# Work to be completed
Pick out each of the lines below that contains the string "arrow", and copy those lines.
— start of Given records —
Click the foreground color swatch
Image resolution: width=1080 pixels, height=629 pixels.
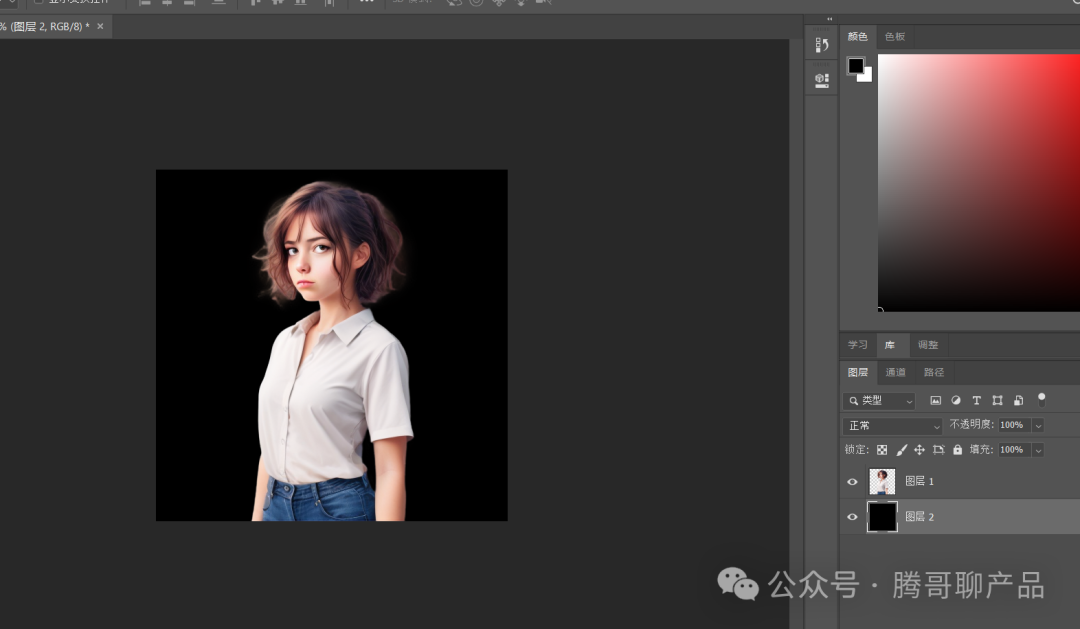pyautogui.click(x=856, y=66)
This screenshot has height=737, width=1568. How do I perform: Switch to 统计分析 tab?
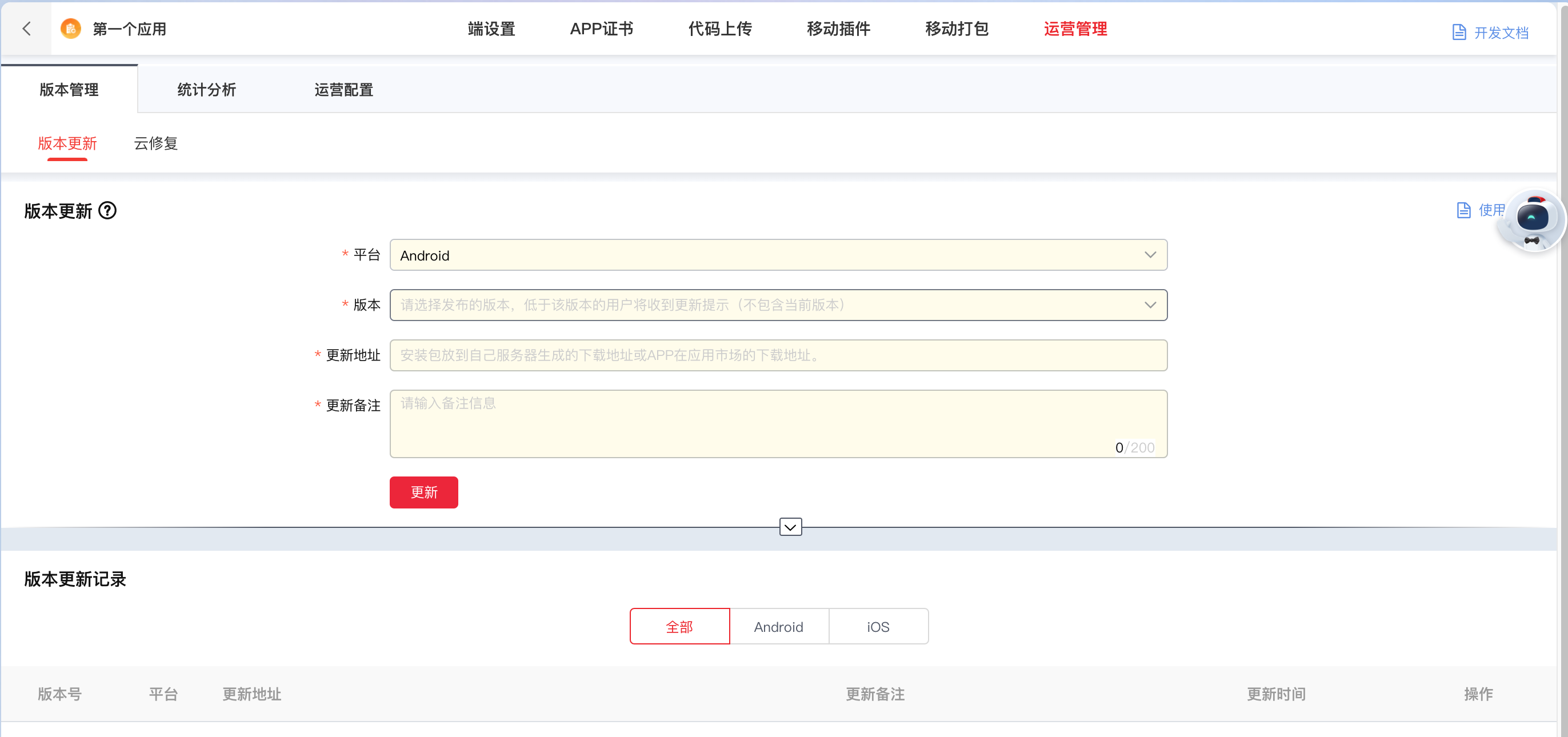point(206,90)
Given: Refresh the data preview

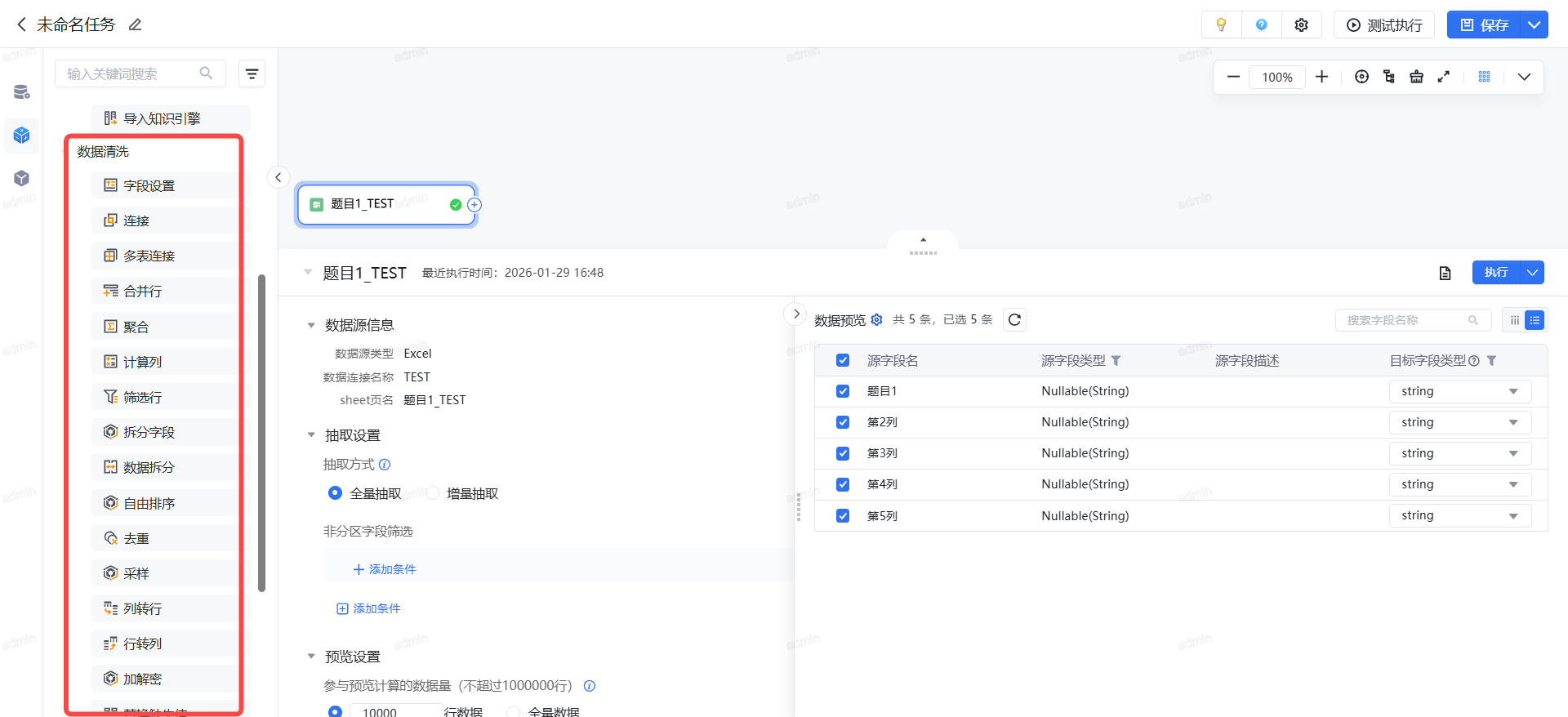Looking at the screenshot, I should tap(1014, 320).
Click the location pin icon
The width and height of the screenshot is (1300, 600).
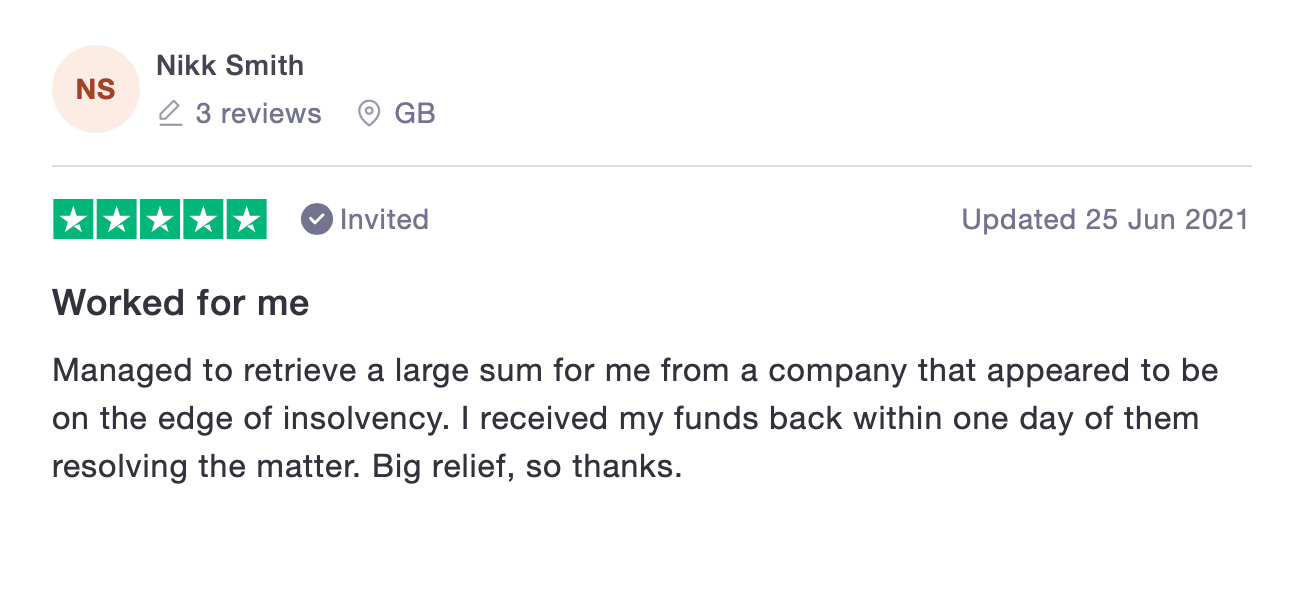click(x=369, y=114)
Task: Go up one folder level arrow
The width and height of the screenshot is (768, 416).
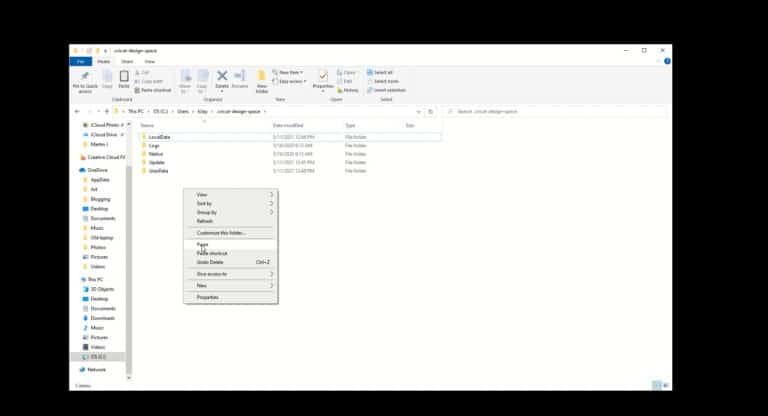Action: tap(107, 111)
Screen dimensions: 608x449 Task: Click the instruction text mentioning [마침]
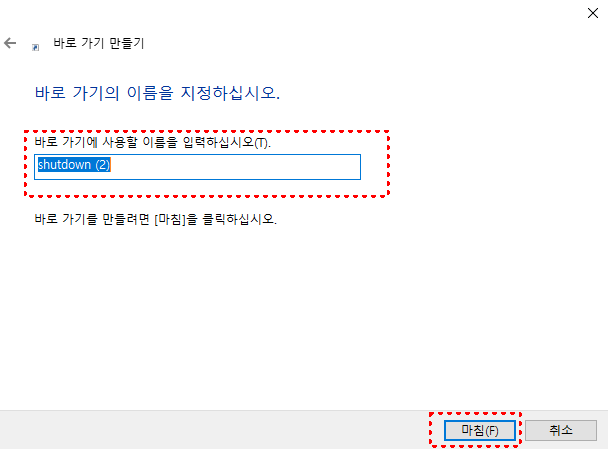tap(155, 219)
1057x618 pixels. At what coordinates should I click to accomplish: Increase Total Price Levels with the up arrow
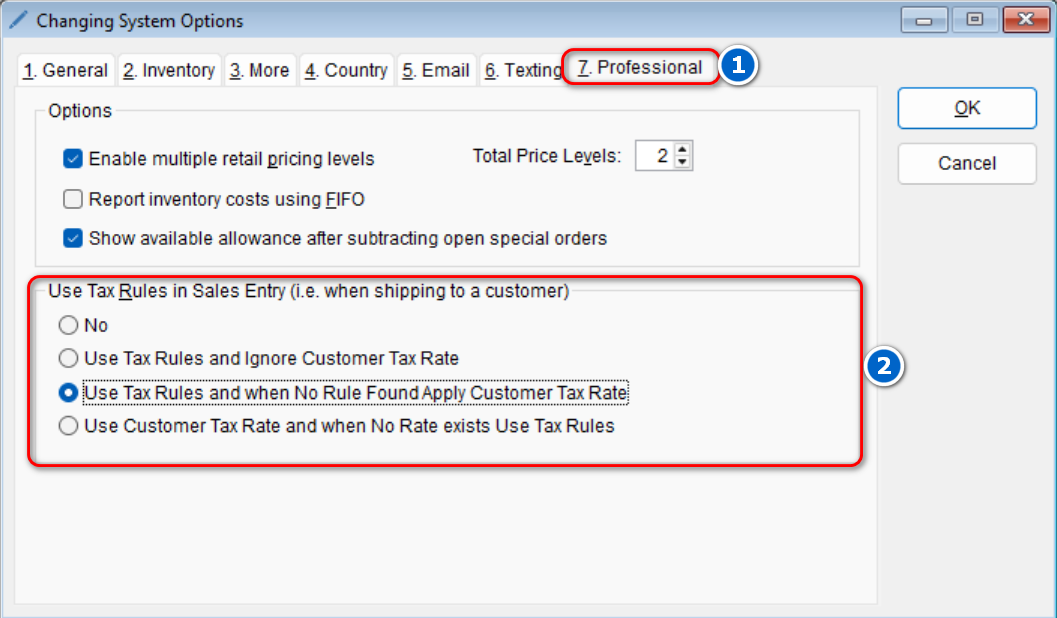click(x=683, y=150)
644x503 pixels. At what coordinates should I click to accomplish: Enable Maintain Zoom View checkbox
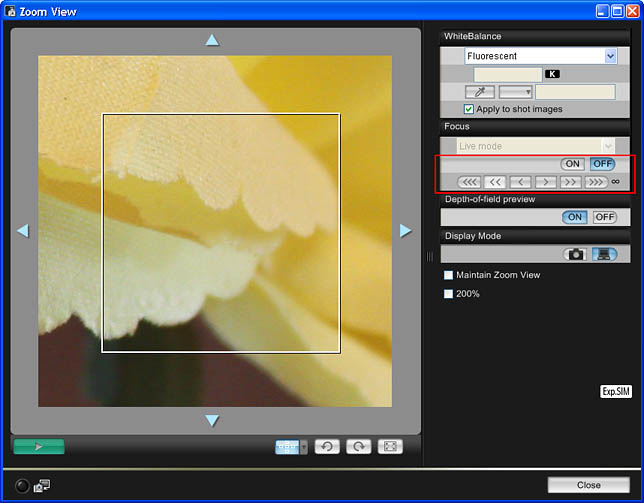click(449, 275)
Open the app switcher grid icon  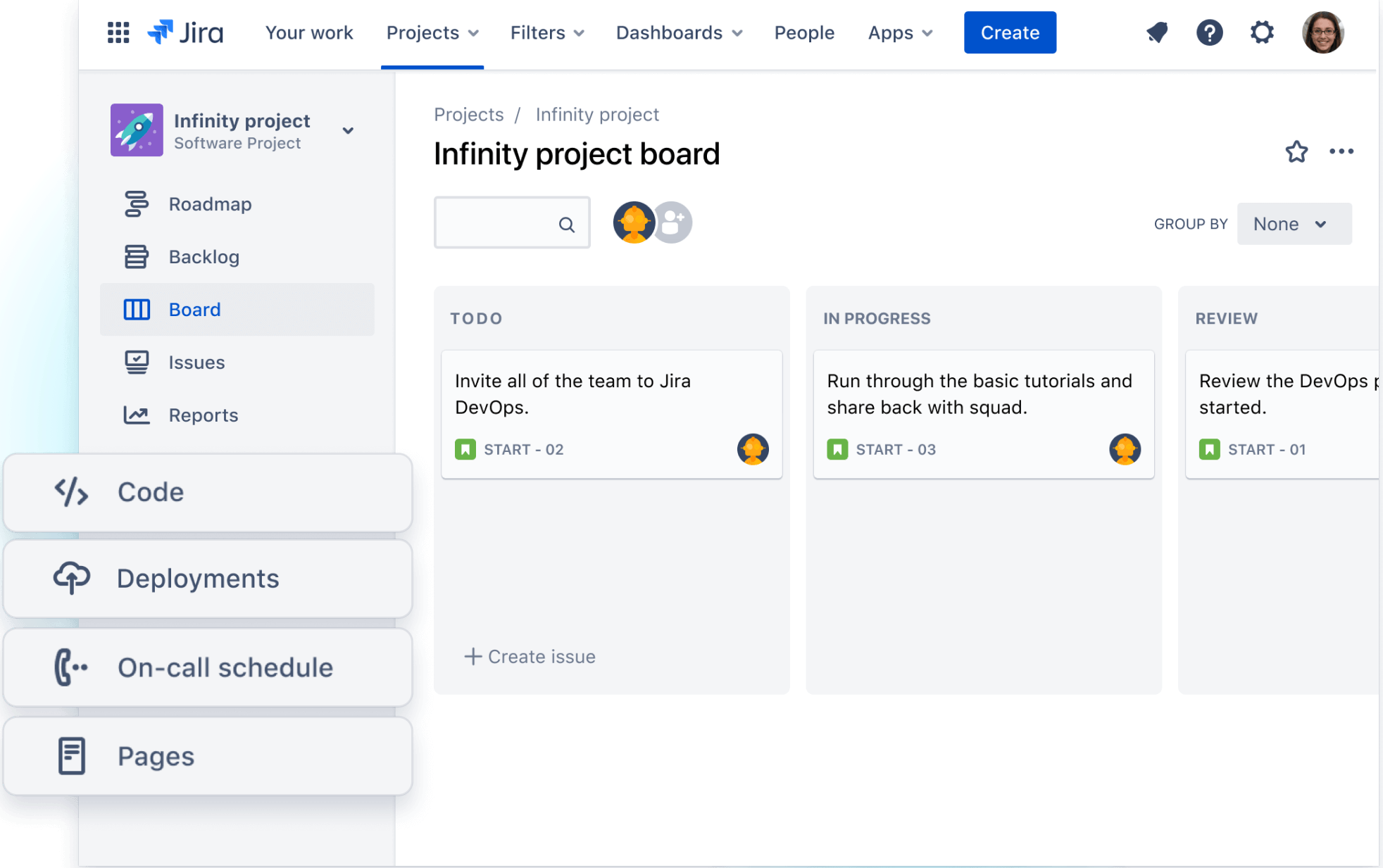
— end of Given records —
# Response to the task
Task: Go up one folder level arrow
1057x618 pixels. At what coordinates should I click to accomplish: Increase Total Price Levels with the up arrow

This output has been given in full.